Introduction - the latest firestorm
A couple of days ago a new and exciting video dropped in the realm of AI. Cognition software released a presentation of their new product “Devin - the AI software engineer”
Cognition Labs join the club of many silicon valley AI companies that raised millions of dollars in the current AI goldrush. Without a doubt, investors are ready to bet on these guys.
Impressive
The demo shows how “Devin” solves a variety of problems that are usually done by human software engineers. For example it can autonomously find and fix bugs in codebases or complete real jobs on Upwork. Devin can even train and fine tune its own AI models.
The production value on the videos is also nice. The music and editing make you feel like you are being shown something amazing. Kudos for that.
The list of demos is varied and impressive. I mean this is what we do everyday as part of our jobs in the office isn’t it?
Is your job at risk?
One might think we enter the era when software engineers are no longer needed. On the other hand we can walk to the office by foot everyday instead of taking a bus or a car. That doesn’t mean that cars are taking over walking any time soon.
The tasks that are being presented are only a fraction of what we do at our job. Writing code and solving bugs can feel like this is all that we do at work - but it is not so.
I know that everyone hates having meetings but there is a reason we have them. There are dozens of individual decisions that a software engineer makes during the day. Starting from what task to tackle at a particular time to how to structure her code. AI cannot decide (at least not yet) which task is most pressing for the business without human intervention. And when it finishes, it cannot verify that whatever task is done is satisfactory and if there is no rework needed.
Should you be worried? There is the eternal question of progress. What is the acceptable rate? We heard for the last 10 years that self-driving cars are around the corner and they will eliminate drivers' jobs from the market. This has not happened yet, because self-driving is a much harder task to solve regardless of what Elon Musk will have you believe.
Final thoughts
The demo is really cool but we don’t know what is the API bill Cognition Labs are paying to run Devin for 40 minutes using however many API calls are needed to complete the tasks. We have no idea how expensive it is to run Devin. Maybe it is more expensive than a junior dev?

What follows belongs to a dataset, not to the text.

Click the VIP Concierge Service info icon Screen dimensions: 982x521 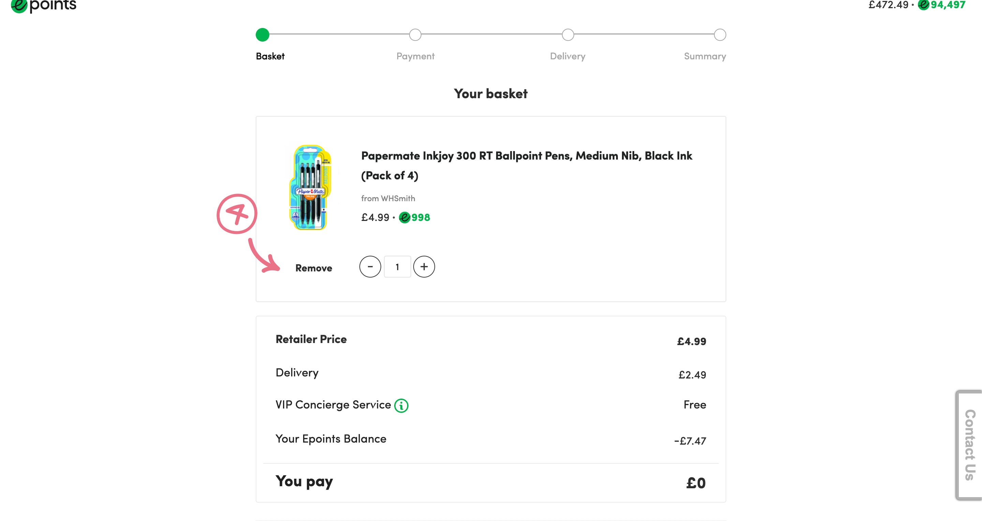point(401,406)

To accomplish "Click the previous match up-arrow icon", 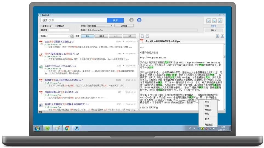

Demos are most certainly cherry picked to show the best results - maybe they ran 100 tries until getting an impressive demo
People love benchmarks, so the fact that the demo is viral will give Cognition Labs a nice exposure and more attention to the AI revolution.
However, if you go to cognition-labs’ website you can see that they are hiring a developer. Looks like we still need humans to write the next version of Devin.